A vizinha Ângela Ventura confirma e diz que nessa noite assavam cedo as sardinhas caso contrário não jantavam por não haver espaço na rua para colocar os fogareiros. Tirando o altar das Fontainhas com a representação do batismo de Cristo, não se veem cascatas.
MIRAGAIA
Com saudades das festas do passado
"Era tão bonito! Nasci aqui em Miragaia e moro junto à Fonte da Colher, onde costumavam montar o palco. Era animação toda a noite. Isto por causa da covid até faz pena. Prefiro pensar que nem há São João", conta Maria Silva, abrigada da chuva nas famosas arcadas, anormalmente despidas de adornos, a não ser à porta da Associação Recreativa e Desportiva de S. Pedro de Miragaia que lembra a data com alguns balões de papel.
"Miragaia precisa de mais animação para chamar mais gente. O problema é que o presidente da junta só olha para a Ribeira" - Fernanda Martins, Casa Mara
"Estou mesmo muito desanimada e, depois com todas as condicionantes que há em termos de horários, nem sei se vamos estar abertos", refere Fernanda Martins que, com o marido, gere a Casa Mara. Uma coisa é certa. "Não vou encomendar sardinhas para quê para ninguém as comer?", acrescenta. Naquela que é considerada "a noite mais longa" do Porto vendia sobretudo cerveja. Eram aviados 40 barris ou mais em poucas horas tal era a clientela.
A freguesia e a noite de São João vivem hoje dos forasteiros e muitos dos velhos residentes já morreram ou foram viver para outros locais. "Está a ver aquela casa ali? Foi onde nasceu o meu marido.

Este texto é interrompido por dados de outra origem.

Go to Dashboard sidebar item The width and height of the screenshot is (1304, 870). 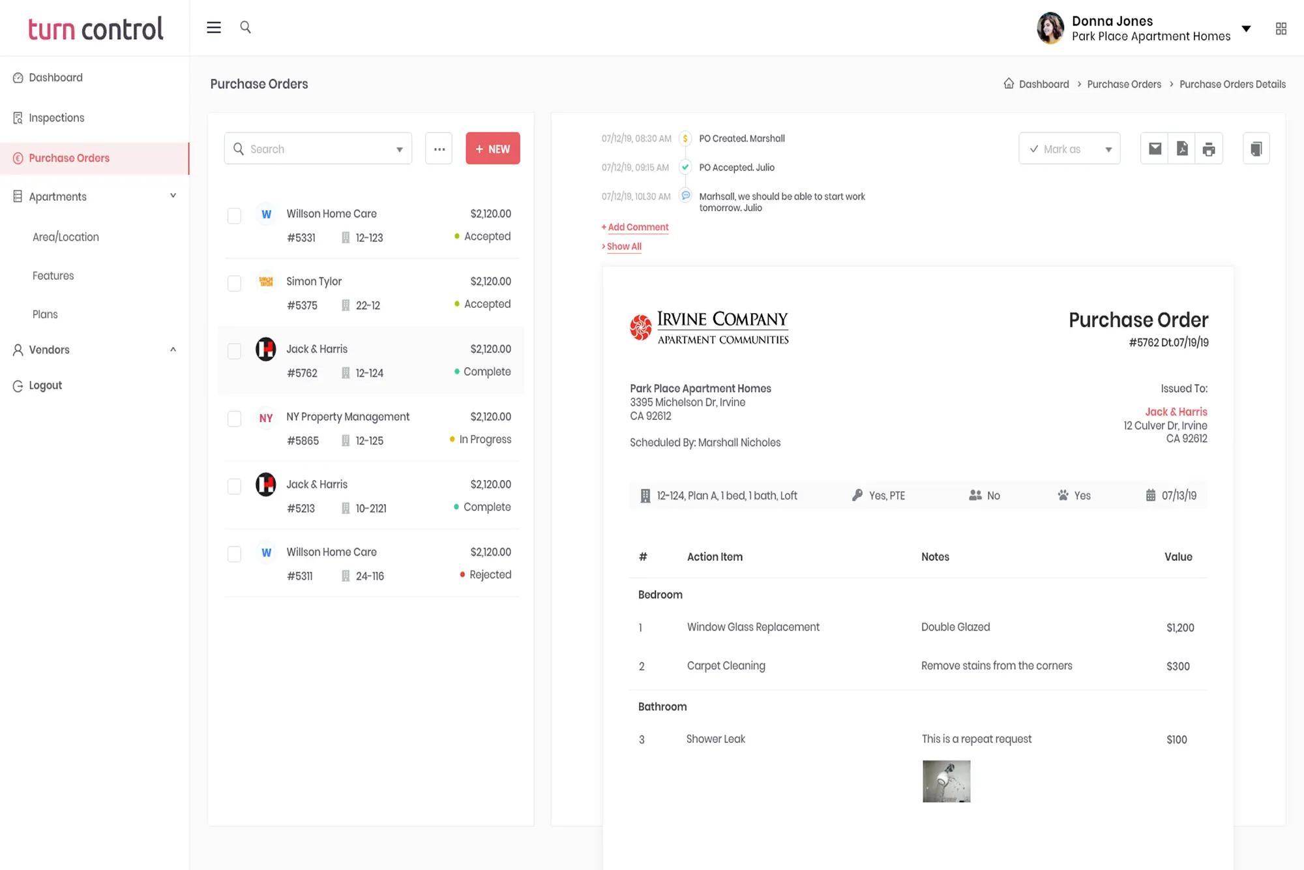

Viviam ali 50 famílias e agora é um hotel", aponta a comerciante.
Tradições
Manjericos
A oferta de manjericos continua a ser uma das tradições do S. João. Os preços variam de acordo com o tamanho, entre os três e os 20 euros. A venda do alho-porro, devido à pandemia, está proibida.
Balões de ar quente
Os ruidosos martelos de plástico, introduzidos a partir dos anos 70, dão lugar ao álcool-gel e restam para festejar os balões de ar quente.